Southeastern Vermont Watershed Alliance (SeVWA), the nonprofit organization that does water-quality monitoring from the Williams River in Rockingham to the Whetstone Brook in Brattleboro, is concerned about water issues from all ends of its source.
This is true during COVID-19. All of us use our toilets, and then we flush, and the water goes down on its journey back to the water cycle.
Unfortunately, thanks to the COVID-19 spread, we are seeing a new item in our water: disinfectant wipes.
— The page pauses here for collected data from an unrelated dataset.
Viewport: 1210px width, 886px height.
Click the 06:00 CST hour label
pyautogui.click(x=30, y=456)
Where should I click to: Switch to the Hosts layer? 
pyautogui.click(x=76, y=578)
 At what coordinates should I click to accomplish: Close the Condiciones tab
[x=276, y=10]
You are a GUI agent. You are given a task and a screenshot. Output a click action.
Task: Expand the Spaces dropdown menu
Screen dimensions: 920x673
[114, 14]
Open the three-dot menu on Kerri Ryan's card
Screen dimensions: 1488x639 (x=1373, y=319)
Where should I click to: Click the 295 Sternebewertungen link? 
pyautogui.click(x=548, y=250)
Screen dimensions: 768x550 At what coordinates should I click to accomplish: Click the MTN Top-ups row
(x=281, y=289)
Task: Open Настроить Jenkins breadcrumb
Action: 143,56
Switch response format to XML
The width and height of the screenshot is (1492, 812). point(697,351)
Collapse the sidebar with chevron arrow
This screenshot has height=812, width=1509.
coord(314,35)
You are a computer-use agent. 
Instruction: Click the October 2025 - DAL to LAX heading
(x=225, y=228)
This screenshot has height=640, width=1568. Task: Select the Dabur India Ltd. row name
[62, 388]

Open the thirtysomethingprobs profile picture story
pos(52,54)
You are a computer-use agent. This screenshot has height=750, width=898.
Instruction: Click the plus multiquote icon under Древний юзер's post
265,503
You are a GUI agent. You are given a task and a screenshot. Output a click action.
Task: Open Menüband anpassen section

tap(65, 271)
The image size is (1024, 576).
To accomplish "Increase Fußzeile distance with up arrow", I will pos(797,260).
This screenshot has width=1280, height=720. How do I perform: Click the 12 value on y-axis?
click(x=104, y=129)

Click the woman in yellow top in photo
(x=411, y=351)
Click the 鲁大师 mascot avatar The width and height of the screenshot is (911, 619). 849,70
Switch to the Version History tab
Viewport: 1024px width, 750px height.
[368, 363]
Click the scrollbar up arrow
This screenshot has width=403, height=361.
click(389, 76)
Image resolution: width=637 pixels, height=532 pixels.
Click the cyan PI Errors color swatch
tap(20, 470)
If you are like many of us in the more rural areas and have our own septic systems, those wipes might very well clog up your system. Read the following provided by members of the Watersheds United Vermont (WUV), a statewide watershed group:
“As all of us work to #flattenthecurve of the COVID-19 spread, many people have turned to using disposable disinfectant wipes. Whether your home is connected to a community wastewater system (like Brattleboro, Wilmington, Bellows Falls, and others) or to a septic system (well over 50 percent of the state’s population), these wipes are not made to be flushed (nor are baby wipes or toilet paper alternatives). When these items are flushed, they cause clogged sewer pipes. This can result in sewage system back-up, sewage in your home, and damage to community wastewater or home septic systems that can be costly to repair. This is true even for products that claim to be ‘flushable.’”
There is, additionally, some early indication that the novel coronavirus persists in fecal matter and raw sewage — possibly putting those who have to clean up the cloggers at additional risk.
Please spread the word to help keep wipes out of pipes.